Goldman Sachs fueled Shake Shack’s stock surge January 15 when it forecasted a menu-driven same-store sales bump in coming quarters. Recently, the brand reintroduced its popular Shackmeister (crispy shallots and ShackSauce on an Angus beef cheeseburger) to U.S. menus from January to March, and said at ICR Hot Chickn’n would be coming later in the year along with the introduction of Hot Chick’n Bites, a play on Shake Shack’s popular Chick’n Bites. These are arriving mid-2020.

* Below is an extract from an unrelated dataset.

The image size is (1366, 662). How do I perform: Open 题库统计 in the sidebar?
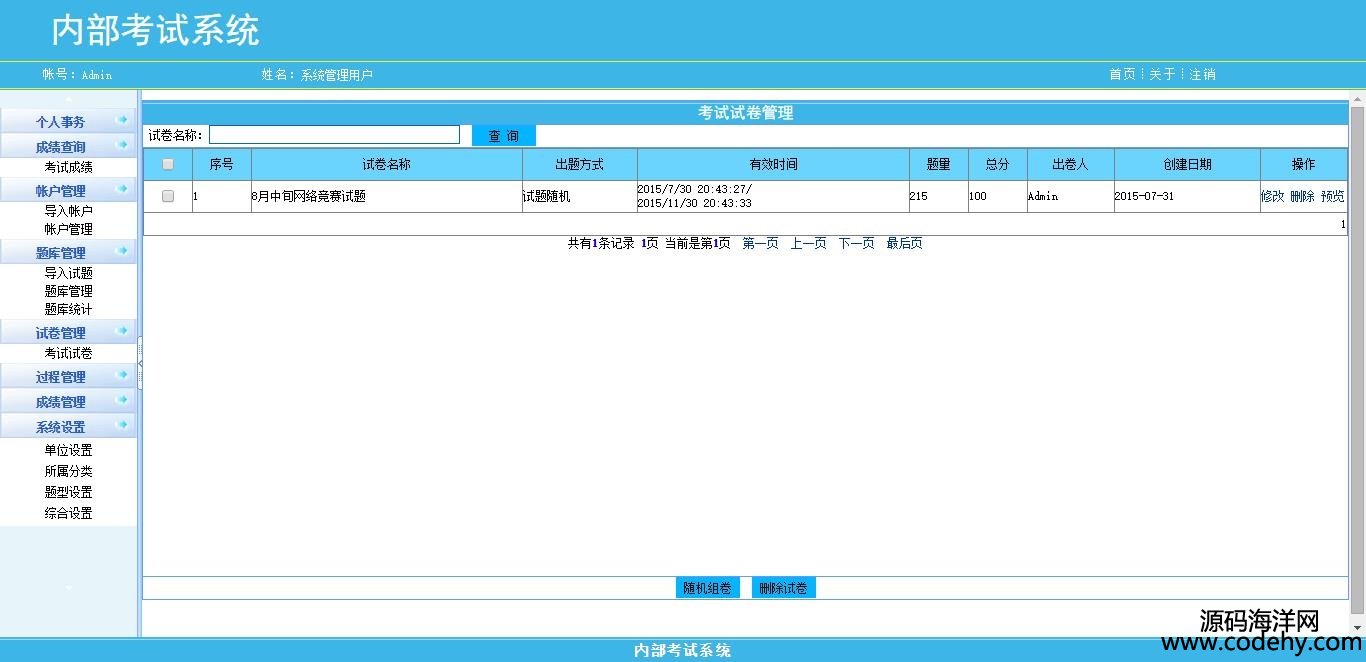(x=68, y=309)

Goldman wrote that some investors were concerned Shake Shack would take these items off the menu due to operational complexity and costs. Instead, the chain is expanding further with innovation. Chicken, generally, is a high-cost item in Shake Shack’s commodity basket given its antibiotic standards. From a menu perspective, Garutti said previously that 2019 was “mostly entirely” about Chick’n Bites. “We really want to make sure with so much of the business changing and so much of the flow in the Shacks and the food moving in and out of Shacks has been the biggest concern for us and something we still need to work a lot on,” he said. “So we’re going to be working on those things. That’s really going to be the biggest part of our goals for menu innovation.”

The product, to date, has resonated with guests. But there have been some consistency concerns in the supply chain, along with trying to get costs in line. In Q1, Shake Shack saw paper and food costs rise 140 basis points to 29.5 percent of total revenue, which promoted a 1–2 percent price take on some menu items, including the Chick’n Bites. They bumped from an initial promotional price of $4.39 to $4.99.

So, the notion that Shake Shack plans to expand this platform is a welcomed sign for investors hoping for a top-line boost in 2020.

Additionally, Shake Shack said it planned to run a limited-market test later in 2020 of a Veggie ShackBurger made with 13 vegetables, herbs, and grains. “We’re all talking a lot about plant-based proteins—how is Shake Shack thinking about this? The same way we’ve always thought about food—real ingredients making better versions of classics,” Garutti said.